Continued trespassing to the summit, an active construction zone, led to the city’s and state’s joint decision to close another access point leading to Haiku Stairs.

To deter trespassing hikers, Moanalua Valley Neighborhood Park at the back of Moanalua Valley will close as the city’s contractor continues to dismantle the Haiku Stairs.

It’s an expansion of the closure that the state instituted last month for the same reason.

Haiku Stairs, a World War II-era installation that climbs a ridge from Kaneohe to the top of the Koolau mountain range, lured hikers for decades to its sweeping vistas over much of the Windward Coast.
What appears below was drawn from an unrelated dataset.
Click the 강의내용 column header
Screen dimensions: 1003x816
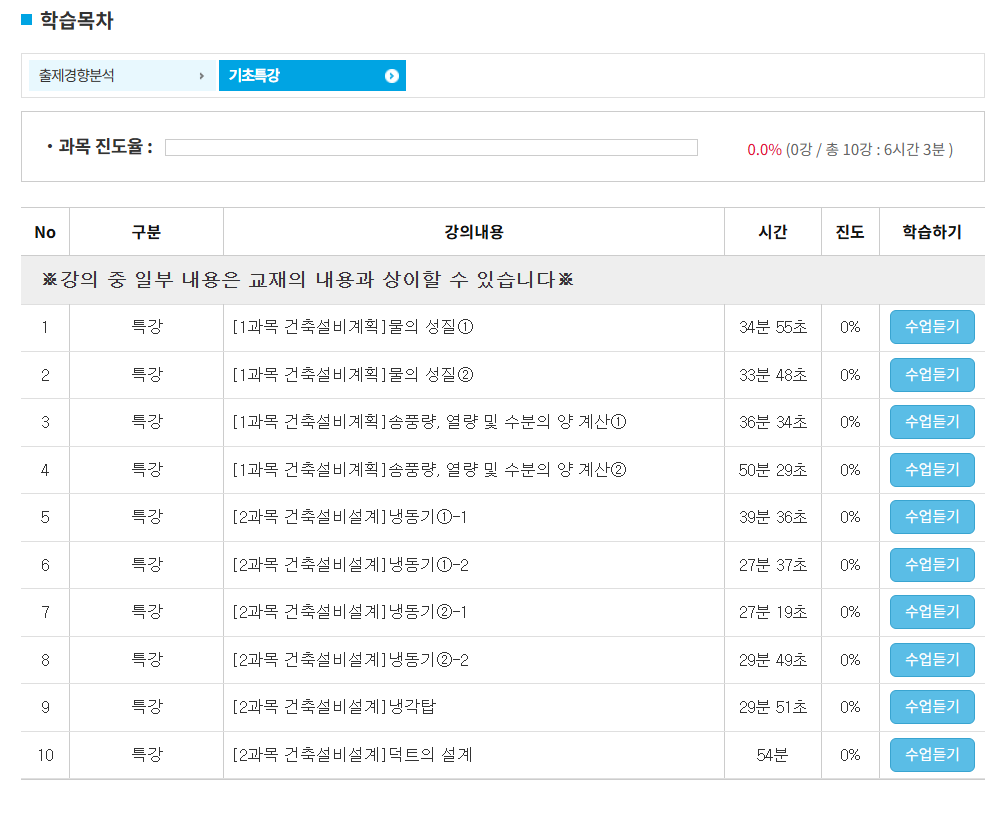(x=473, y=232)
Middle Ridge, which for years was used as the legal back way to reach the same views accessible from Haiku Stairs, was declared temporarily closed last month by the Department of Land and Natural Resources. This is because helicopters will carry sections of the stairs over here during the dismantling process, and because the environmentally sensitive area is already heavily eroded. (Ben Angarone/Civil Beat/2024)
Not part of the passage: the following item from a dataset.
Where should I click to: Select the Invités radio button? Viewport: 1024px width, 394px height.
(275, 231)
Accessing the stairs has been illegal for much of that time. Honolulu mayors have had different opinions on what to do about them, including former Mayor Kirk Caldwell’s plan to institute managed access. But liability concerns, plus neighbors who complained about noisy and littering hikers, led Mayor Rick Blangiardi in 2021 to decide to remove the stairs.

Many hikers continued to access the summit legally by going up the other side of the mountain range through Moanalua Valley Neighborhood Park. When the dismantling started last month, the state Department of Land and Natural Resources closed that summit trail, known as Middle Ridge. But that hasn’t stopped trespassing.
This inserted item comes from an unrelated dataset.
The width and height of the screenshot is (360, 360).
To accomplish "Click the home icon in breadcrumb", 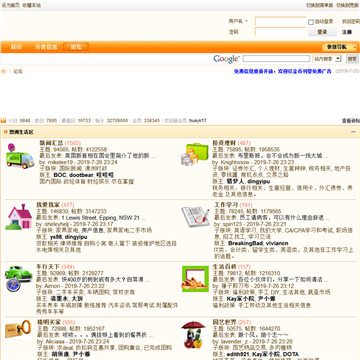I will pyautogui.click(x=4, y=71).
“It has become increasingly clear that dozens of hikers have ignored the partial closure,” DLNR Chair Dawn Chang said in a joint news release by the mayor’s office and the state DLNR.

The city has jurisdiction over Moanalua Valley Neighborhood Park and the state has jurisdiction over the trails that lead farther into the valley.

“The popularity of the Middle Ridge ‘social trail’ has created large erosion scars, and the route is inherently unsafe and damaging to the native forest. Adding in active helicopter operations exacerbates unsafe conditions and law enforcement will arrest or cite anyone who violates the closure,” the news release says.

Moanalua Valley Neighborhood Park will remain closed for the duration of the stairs’ removal, scheduled to take about six months.

The Friends of Haiku Stairs filed two lawsuits against the stairs’ removal over the past year. A judge decided against them on the first lawsuit, and while the second lawsuit is ongoing, a different judge allowed the city to proceed with removing the stairs in May.